Text for analysis >>
··········
Working with Regulated Industries
A significant share of Beacon's revenue comes from projects that must meet formal safety or quality standards, whether that is DO-178C for airborne systems, IEC 62304 for medical devices, or various MoD defence standards. This regulatory dimension shapes the working culture in subtle but important ways. Engineers are expected to write clearly, not just in code but in design documents, hazard analyses, and test reports. Peer review is a routine part of the workflow, and the company maintains a structured approach to configuration management that some newcomers initially find rigid but quickly come to appreciate.
"We do not treat compliance as a box-ticking exercise. If you understand why a standard asks for something, the documentation almost writes itself. The problems start when people try to bolt it on at the end."
This perspective, voiced by one of Beacon's principal engineers, captures a broader philosophy. The company invests in training its staff to understand the intent behind regulatory frameworks, not just their letter. Engineers who join from less regulated backgrounds often say this is one of the most valuable things they learn during their first year.
··········
Dataset items:
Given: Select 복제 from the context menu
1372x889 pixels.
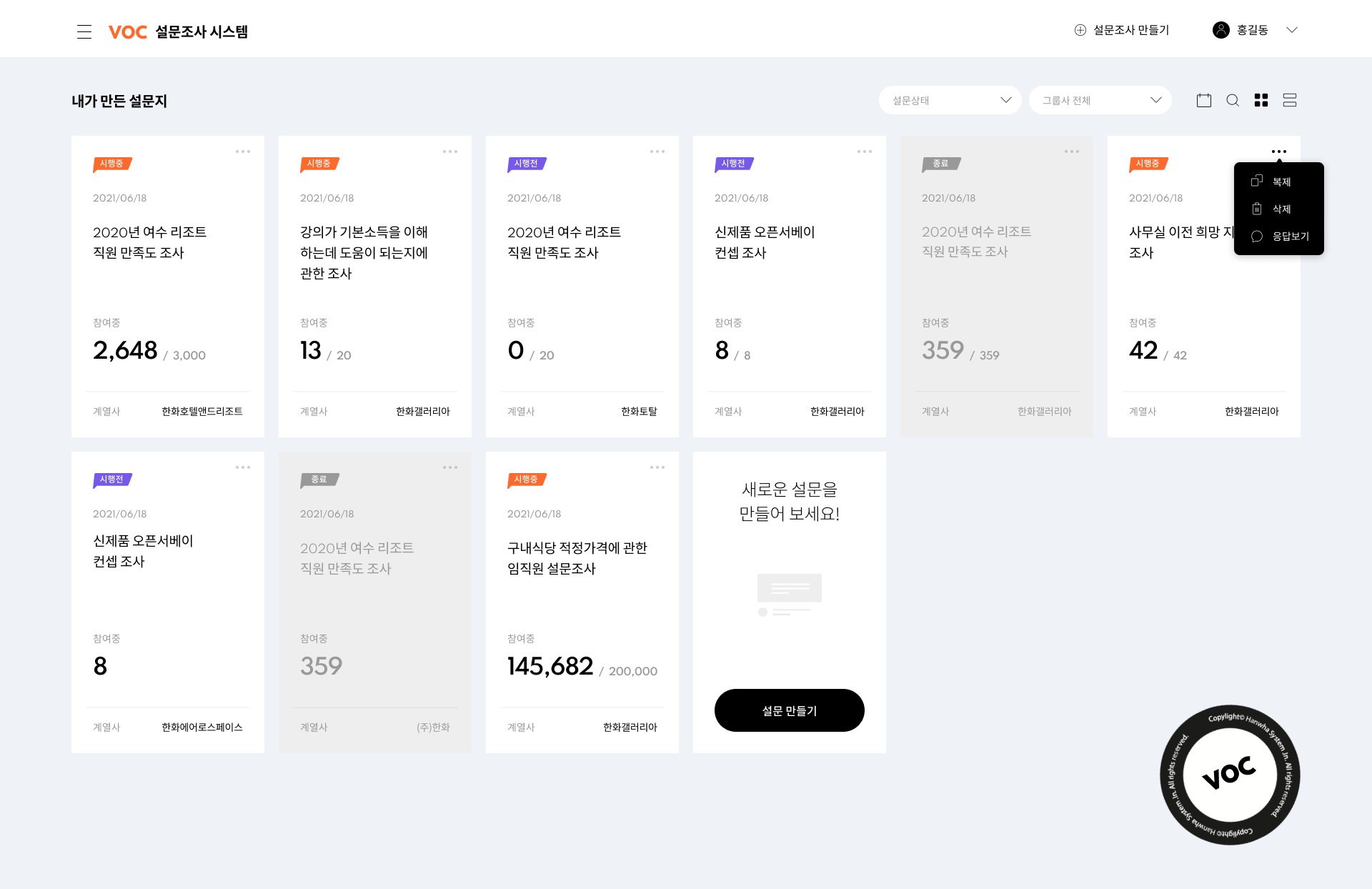Looking at the screenshot, I should pyautogui.click(x=1281, y=182).
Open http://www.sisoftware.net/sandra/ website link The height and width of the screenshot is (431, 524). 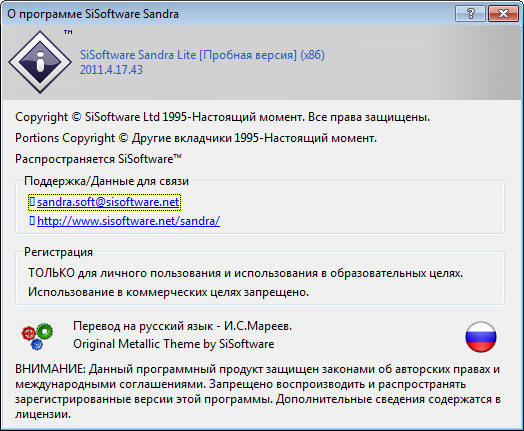click(x=128, y=221)
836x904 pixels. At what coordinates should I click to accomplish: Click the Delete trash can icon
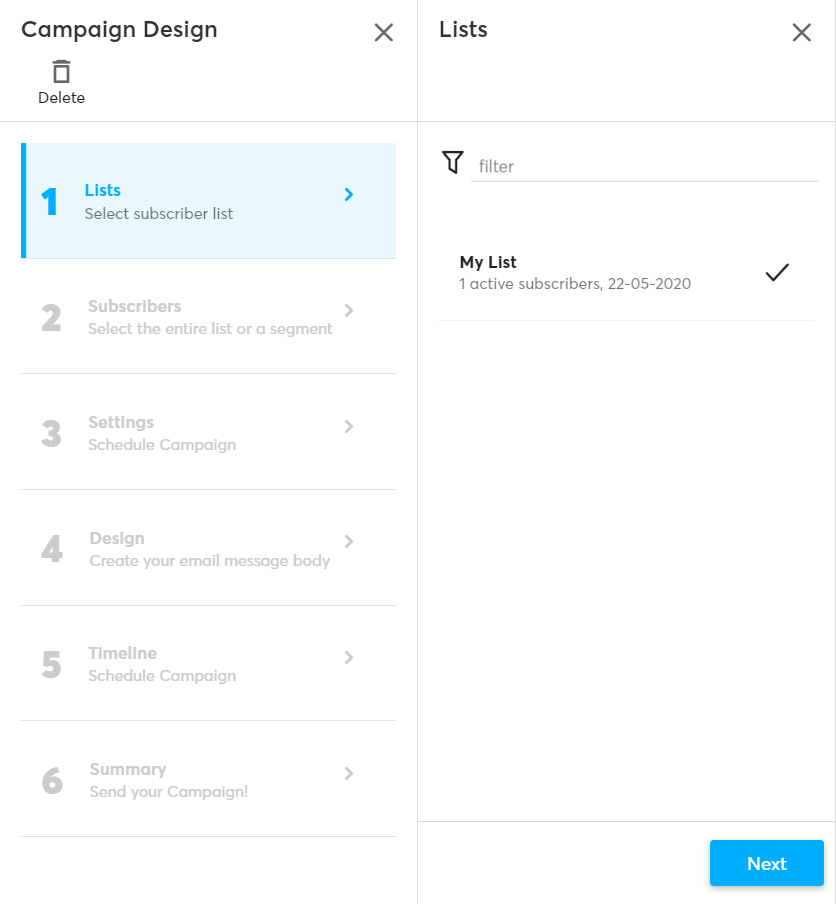click(62, 72)
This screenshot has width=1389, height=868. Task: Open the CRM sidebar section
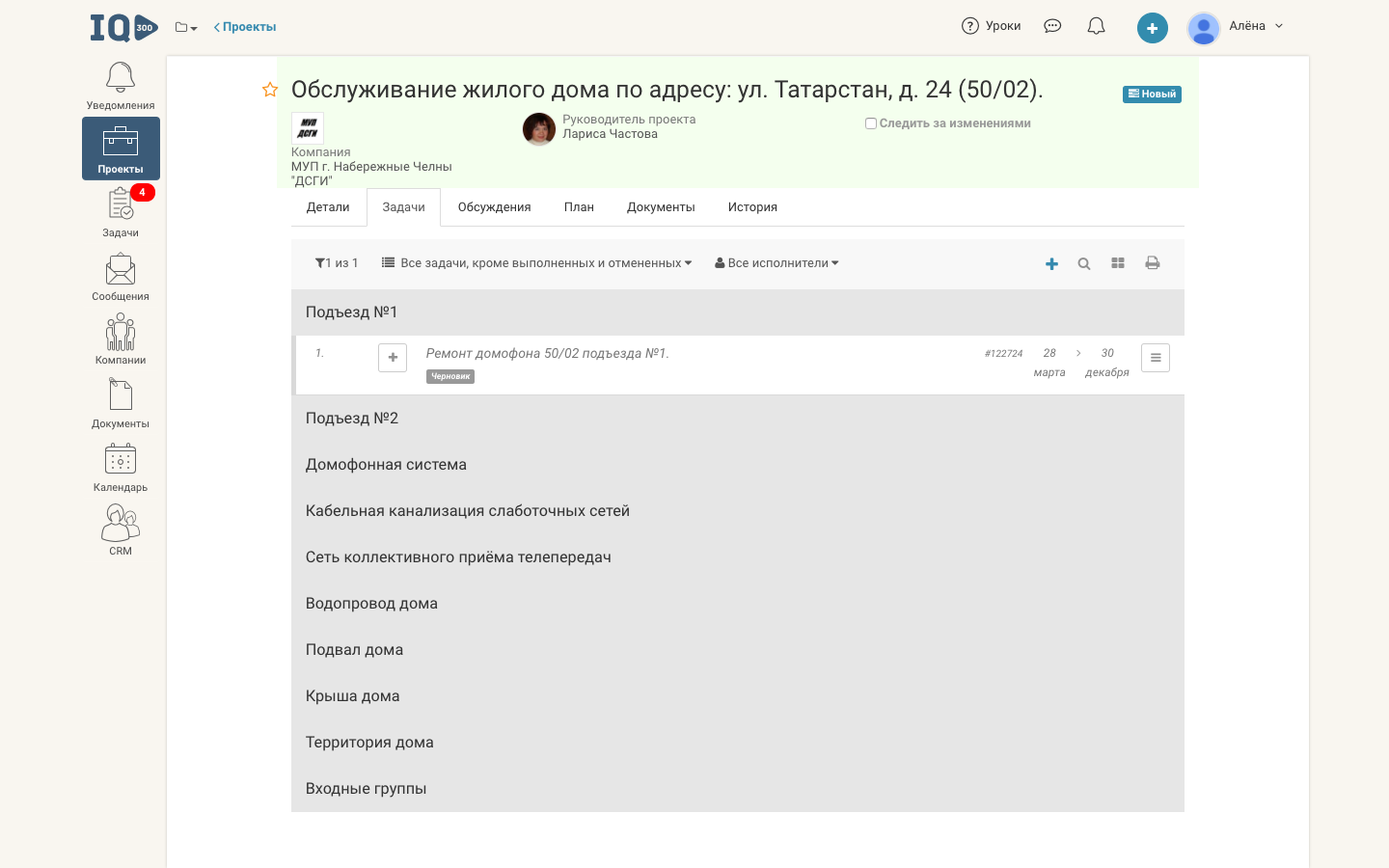click(x=120, y=531)
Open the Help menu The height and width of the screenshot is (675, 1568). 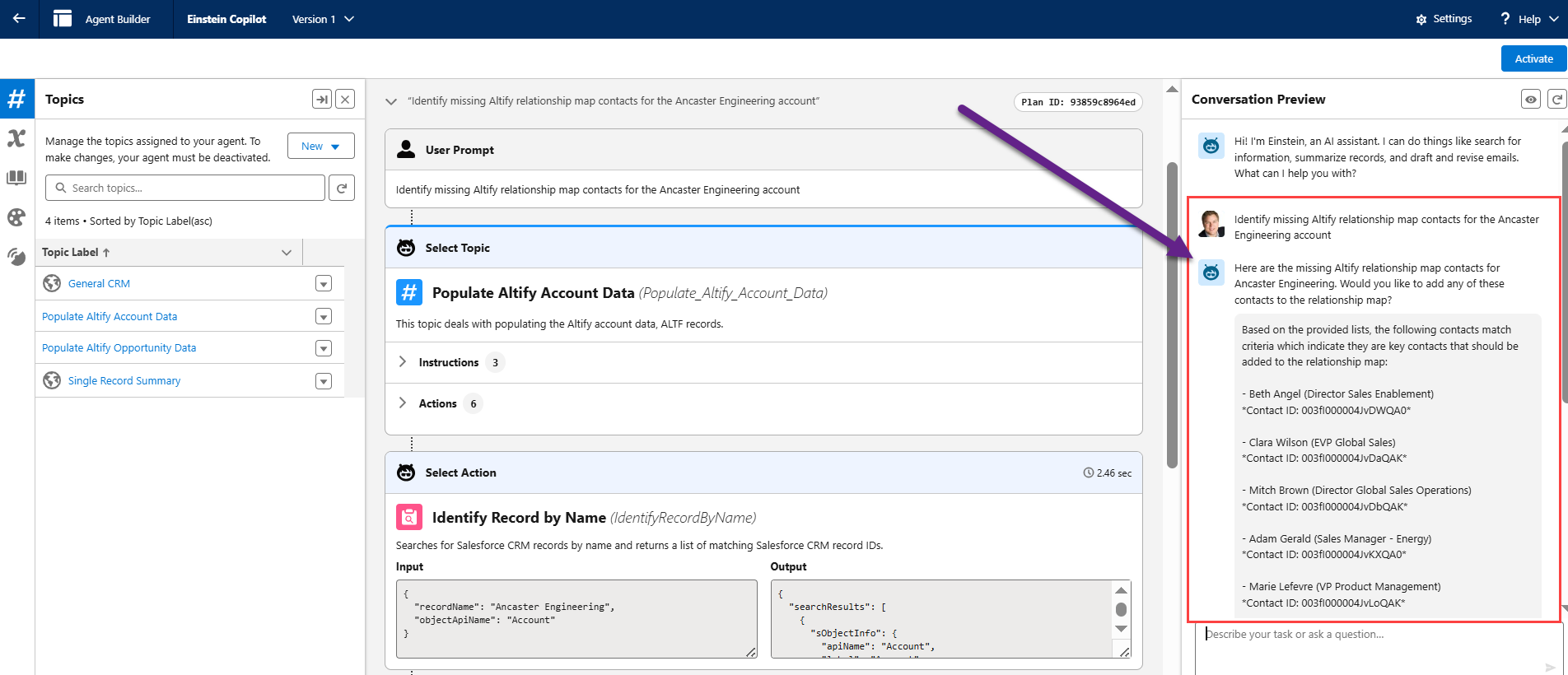1529,19
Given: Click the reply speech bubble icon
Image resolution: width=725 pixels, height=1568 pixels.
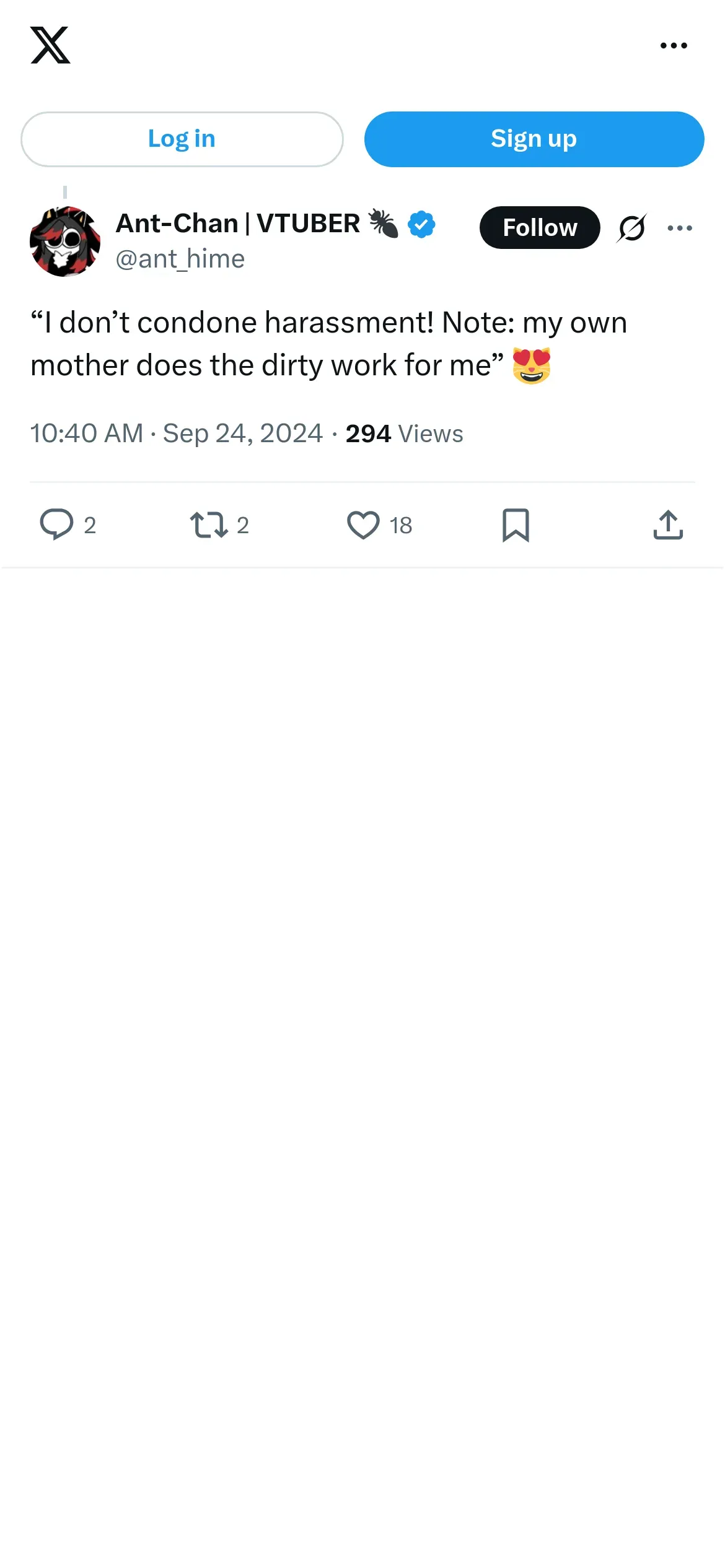Looking at the screenshot, I should point(56,525).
··········
The problem >> List every kind of document, besides code, that the text on regulated industries says engineers are expected to write clearly. The dataset items are separate material and have no connection to the text.

Exercise result >> Design documents, hazard analyses, test reports